TASK REQUIREMENTS — Copy the data exactly. Leave nothing out.

Segment Start: RECORDS SUPPLIED

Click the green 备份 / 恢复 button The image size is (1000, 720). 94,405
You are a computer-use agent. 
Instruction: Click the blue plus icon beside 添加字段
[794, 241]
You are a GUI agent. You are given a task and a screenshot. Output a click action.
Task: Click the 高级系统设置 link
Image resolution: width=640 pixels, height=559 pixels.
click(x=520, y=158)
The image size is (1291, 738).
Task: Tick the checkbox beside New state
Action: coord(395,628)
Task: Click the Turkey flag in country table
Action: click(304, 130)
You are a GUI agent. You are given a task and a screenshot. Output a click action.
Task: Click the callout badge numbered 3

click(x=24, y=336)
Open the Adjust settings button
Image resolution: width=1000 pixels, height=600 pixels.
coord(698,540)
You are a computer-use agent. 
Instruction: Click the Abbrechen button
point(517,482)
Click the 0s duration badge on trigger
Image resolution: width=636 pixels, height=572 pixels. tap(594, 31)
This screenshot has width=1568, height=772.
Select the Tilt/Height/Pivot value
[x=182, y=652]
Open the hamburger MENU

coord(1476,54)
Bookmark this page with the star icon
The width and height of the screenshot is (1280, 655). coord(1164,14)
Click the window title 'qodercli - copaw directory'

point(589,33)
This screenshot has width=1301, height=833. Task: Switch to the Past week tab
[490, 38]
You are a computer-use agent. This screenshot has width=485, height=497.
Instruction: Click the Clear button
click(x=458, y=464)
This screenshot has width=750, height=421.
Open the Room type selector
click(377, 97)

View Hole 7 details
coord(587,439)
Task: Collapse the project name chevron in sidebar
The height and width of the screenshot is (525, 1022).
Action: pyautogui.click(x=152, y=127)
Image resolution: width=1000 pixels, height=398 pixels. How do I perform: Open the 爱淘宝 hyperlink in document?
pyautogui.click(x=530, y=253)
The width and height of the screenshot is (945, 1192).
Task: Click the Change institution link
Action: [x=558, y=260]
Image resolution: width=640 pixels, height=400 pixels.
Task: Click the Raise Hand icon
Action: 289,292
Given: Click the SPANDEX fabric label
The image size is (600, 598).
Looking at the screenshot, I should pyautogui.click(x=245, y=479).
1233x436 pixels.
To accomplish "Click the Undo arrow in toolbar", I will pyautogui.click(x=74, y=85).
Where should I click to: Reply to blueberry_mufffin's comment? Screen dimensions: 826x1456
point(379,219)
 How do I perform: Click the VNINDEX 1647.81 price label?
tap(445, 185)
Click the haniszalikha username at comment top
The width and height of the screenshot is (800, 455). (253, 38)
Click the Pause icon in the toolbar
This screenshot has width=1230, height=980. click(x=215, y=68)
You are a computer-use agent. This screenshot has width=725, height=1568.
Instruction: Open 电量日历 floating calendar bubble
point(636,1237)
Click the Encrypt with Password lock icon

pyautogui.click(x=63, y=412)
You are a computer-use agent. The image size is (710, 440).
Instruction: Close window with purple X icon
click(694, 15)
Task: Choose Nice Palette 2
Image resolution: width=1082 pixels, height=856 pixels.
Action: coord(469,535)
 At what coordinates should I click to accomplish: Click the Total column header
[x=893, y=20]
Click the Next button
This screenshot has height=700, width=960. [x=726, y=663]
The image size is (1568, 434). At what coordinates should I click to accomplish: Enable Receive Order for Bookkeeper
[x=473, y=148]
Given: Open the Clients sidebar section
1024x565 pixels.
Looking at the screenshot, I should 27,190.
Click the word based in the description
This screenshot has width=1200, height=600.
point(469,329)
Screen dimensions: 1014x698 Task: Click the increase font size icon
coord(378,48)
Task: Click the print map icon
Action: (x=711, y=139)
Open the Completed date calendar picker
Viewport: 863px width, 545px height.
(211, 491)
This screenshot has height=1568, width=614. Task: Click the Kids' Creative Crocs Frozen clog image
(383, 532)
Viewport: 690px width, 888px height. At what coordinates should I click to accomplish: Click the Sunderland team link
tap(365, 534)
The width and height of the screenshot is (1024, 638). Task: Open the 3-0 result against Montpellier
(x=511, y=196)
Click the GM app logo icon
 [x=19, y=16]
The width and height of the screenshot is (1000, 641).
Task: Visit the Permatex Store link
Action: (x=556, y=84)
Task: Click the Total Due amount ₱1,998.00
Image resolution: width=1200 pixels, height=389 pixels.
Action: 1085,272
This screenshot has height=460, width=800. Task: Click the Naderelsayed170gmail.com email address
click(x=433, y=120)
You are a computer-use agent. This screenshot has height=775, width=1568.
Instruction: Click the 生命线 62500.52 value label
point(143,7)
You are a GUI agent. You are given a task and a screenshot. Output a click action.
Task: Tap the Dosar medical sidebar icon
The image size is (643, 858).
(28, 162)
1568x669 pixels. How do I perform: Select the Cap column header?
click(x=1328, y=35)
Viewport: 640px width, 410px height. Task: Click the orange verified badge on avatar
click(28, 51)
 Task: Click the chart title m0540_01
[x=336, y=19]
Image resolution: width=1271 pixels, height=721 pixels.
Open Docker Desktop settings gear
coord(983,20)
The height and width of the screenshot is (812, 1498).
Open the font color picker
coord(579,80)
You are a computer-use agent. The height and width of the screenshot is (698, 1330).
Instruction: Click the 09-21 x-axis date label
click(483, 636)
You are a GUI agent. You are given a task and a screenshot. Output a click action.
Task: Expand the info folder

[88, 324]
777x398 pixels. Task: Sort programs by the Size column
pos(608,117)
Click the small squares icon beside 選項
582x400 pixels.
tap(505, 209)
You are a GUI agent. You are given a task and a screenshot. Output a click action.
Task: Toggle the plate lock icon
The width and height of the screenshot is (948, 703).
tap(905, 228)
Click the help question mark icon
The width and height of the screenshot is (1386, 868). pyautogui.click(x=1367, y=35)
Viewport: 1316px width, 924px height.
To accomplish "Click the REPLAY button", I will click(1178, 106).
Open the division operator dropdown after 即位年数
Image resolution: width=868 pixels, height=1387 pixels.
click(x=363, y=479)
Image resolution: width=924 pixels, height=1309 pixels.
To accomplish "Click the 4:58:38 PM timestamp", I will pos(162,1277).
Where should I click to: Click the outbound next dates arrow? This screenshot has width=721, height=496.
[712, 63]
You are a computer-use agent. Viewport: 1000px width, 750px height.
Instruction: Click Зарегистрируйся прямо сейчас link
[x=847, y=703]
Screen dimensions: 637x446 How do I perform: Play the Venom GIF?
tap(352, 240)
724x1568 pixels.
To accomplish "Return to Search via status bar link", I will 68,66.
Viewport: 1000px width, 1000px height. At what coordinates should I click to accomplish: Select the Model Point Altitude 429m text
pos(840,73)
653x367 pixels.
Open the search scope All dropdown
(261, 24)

Segment End: RECORDS SUPPLIED

RESULT OF THE TASK —
Click the green 备份 / 恢复 button The image size is (1000, 720). 94,405
You are a computer-use agent. 
Instruction: Click the blue plus icon beside 添加字段
[794, 241]
You are a GUI agent. You are given a task and a screenshot. Output a click action.
Task: Click the 高级系统设置 link
Image resolution: width=640 pixels, height=559 pixels.
click(x=520, y=158)
The image size is (1291, 738).
Task: Tick the checkbox beside New state
Action: coord(395,628)
Task: Click the Turkey flag in country table
Action: click(304, 130)
You are a GUI agent. You are given a task and a screenshot. Output a click action.
Task: Click the callout badge numbered 3

click(x=24, y=336)
Open the Adjust settings button
Image resolution: width=1000 pixels, height=600 pixels.
coord(698,540)
You are a computer-use agent. 
Instruction: Click the Abbrechen button
point(517,482)
Click the 0s duration badge on trigger
Image resolution: width=636 pixels, height=572 pixels. tap(594, 31)
This screenshot has width=1568, height=772.
Select the Tilt/Height/Pivot value
[x=182, y=652]
Open the hamburger MENU

coord(1476,54)
Bookmark this page with the star icon
The width and height of the screenshot is (1280, 655). coord(1164,14)
Click the window title 'qodercli - copaw directory'

point(589,33)
This screenshot has width=1301, height=833. Task: Switch to the Past week tab
[490, 38]
You are a computer-use agent. This screenshot has width=485, height=497.
Instruction: Click the Clear button
click(x=458, y=464)
This screenshot has width=750, height=421.
Open the Room type selector
click(377, 97)

View Hole 7 details
coord(587,439)
Task: Collapse the project name chevron in sidebar
The height and width of the screenshot is (525, 1022).
Action: pyautogui.click(x=152, y=127)
Image resolution: width=1000 pixels, height=398 pixels. How do I perform: Open the 爱淘宝 hyperlink in document?
pyautogui.click(x=530, y=253)
The width and height of the screenshot is (945, 1192).
Task: Click the Change institution link
Action: [x=558, y=260]
Image resolution: width=640 pixels, height=400 pixels.
Task: Click the Raise Hand icon
Action: 289,292
Given: Click the SPANDEX fabric label
The image size is (600, 598).
Looking at the screenshot, I should pyautogui.click(x=245, y=479).
1233x436 pixels.
To accomplish "Click the Undo arrow in toolbar", I will pyautogui.click(x=74, y=85).
Where should I click to: Reply to blueberry_mufffin's comment? Screen dimensions: 826x1456
point(379,219)
 How do I perform: Click the VNINDEX 1647.81 price label?
tap(445, 185)
Click the haniszalikha username at comment top
The width and height of the screenshot is (800, 455). (253, 38)
Click the Pause icon in the toolbar
This screenshot has width=1230, height=980. click(x=215, y=68)
You are a computer-use agent. This screenshot has width=725, height=1568.
Instruction: Open 电量日历 floating calendar bubble
point(636,1237)
Click the Encrypt with Password lock icon

pyautogui.click(x=63, y=412)
You are a computer-use agent. The image size is (710, 440).
Instruction: Close window with purple X icon
click(694, 15)
Task: Choose Nice Palette 2
Image resolution: width=1082 pixels, height=856 pixels.
Action: coord(469,535)
 At what coordinates should I click to accomplish: Click the Total column header
[x=893, y=20]
Click the Next button
This screenshot has height=700, width=960. [x=726, y=663]
The image size is (1568, 434). At what coordinates should I click to accomplish: Enable Receive Order for Bookkeeper
[x=473, y=148]
Given: Open the Clients sidebar section
1024x565 pixels.
Looking at the screenshot, I should 27,190.
Click the word based in the description
This screenshot has width=1200, height=600.
point(469,329)
Screen dimensions: 1014x698 Task: Click the increase font size icon
coord(378,48)
Task: Click the print map icon
Action: (x=711, y=139)
Open the Completed date calendar picker
Viewport: 863px width, 545px height.
(211, 491)
This screenshot has height=1568, width=614. Task: Click the Kids' Creative Crocs Frozen clog image
(383, 532)
Viewport: 690px width, 888px height. At what coordinates should I click to accomplish: Click the Sunderland team link
tap(365, 534)
The width and height of the screenshot is (1024, 638). Task: Open the 3-0 result against Montpellier
(x=511, y=196)
Click the GM app logo icon
 [x=19, y=16]
The width and height of the screenshot is (1000, 641).
Task: Visit the Permatex Store link
Action: (x=556, y=84)
Task: Click the Total Due amount ₱1,998.00
Image resolution: width=1200 pixels, height=389 pixels.
Action: 1085,272
This screenshot has height=460, width=800. Task: Click the Naderelsayed170gmail.com email address
click(x=433, y=120)
You are a computer-use agent. This screenshot has height=775, width=1568.
Instruction: Click the 生命线 62500.52 value label
point(143,7)
You are a GUI agent. You are given a task and a screenshot. Output a click action.
Task: Tap the Dosar medical sidebar icon
The image size is (643, 858).
(28, 162)
1568x669 pixels. How do I perform: Select the Cap column header?
click(x=1328, y=35)
Viewport: 640px width, 410px height. Task: Click the orange verified badge on avatar
click(28, 51)
 Task: Click the chart title m0540_01
[x=336, y=19]
Image resolution: width=1271 pixels, height=721 pixels.
Open Docker Desktop settings gear
coord(983,20)
The height and width of the screenshot is (812, 1498).
Open the font color picker
coord(579,80)
You are a computer-use agent. The height and width of the screenshot is (698, 1330).
Instruction: Click the 09-21 x-axis date label
click(483, 636)
You are a GUI agent. You are given a task and a screenshot. Output a click action.
Task: Expand the info folder

[88, 324]
777x398 pixels. Task: Sort programs by the Size column
pos(608,117)
Click the small squares icon beside 選項
582x400 pixels.
tap(505, 209)
You are a GUI agent. You are given a task and a screenshot. Output a click action.
Task: Toggle the plate lock icon
The width and height of the screenshot is (948, 703).
tap(905, 228)
Click the help question mark icon
The width and height of the screenshot is (1386, 868). pyautogui.click(x=1367, y=35)
Viewport: 1316px width, 924px height.
To accomplish "Click the REPLAY button", I will click(1178, 106).
Open the division operator dropdown after 即位年数
Image resolution: width=868 pixels, height=1387 pixels.
click(x=363, y=479)
Image resolution: width=924 pixels, height=1309 pixels.
To accomplish "Click the 4:58:38 PM timestamp", I will pos(162,1277).
Where should I click to: Click the outbound next dates arrow? This screenshot has width=721, height=496.
[712, 63]
You are a computer-use agent. Viewport: 1000px width, 750px height.
Instruction: Click Зарегистрируйся прямо сейчас link
[x=847, y=703]
Screen dimensions: 637x446 How do I perform: Play the Venom GIF?
tap(352, 240)
724x1568 pixels.
To accomplish "Return to Search via status bar link", I will 68,66.
Viewport: 1000px width, 1000px height. At what coordinates should I click to accomplish: Select the Model Point Altitude 429m text
pos(840,73)
653x367 pixels.
Open the search scope All dropdown
(261, 24)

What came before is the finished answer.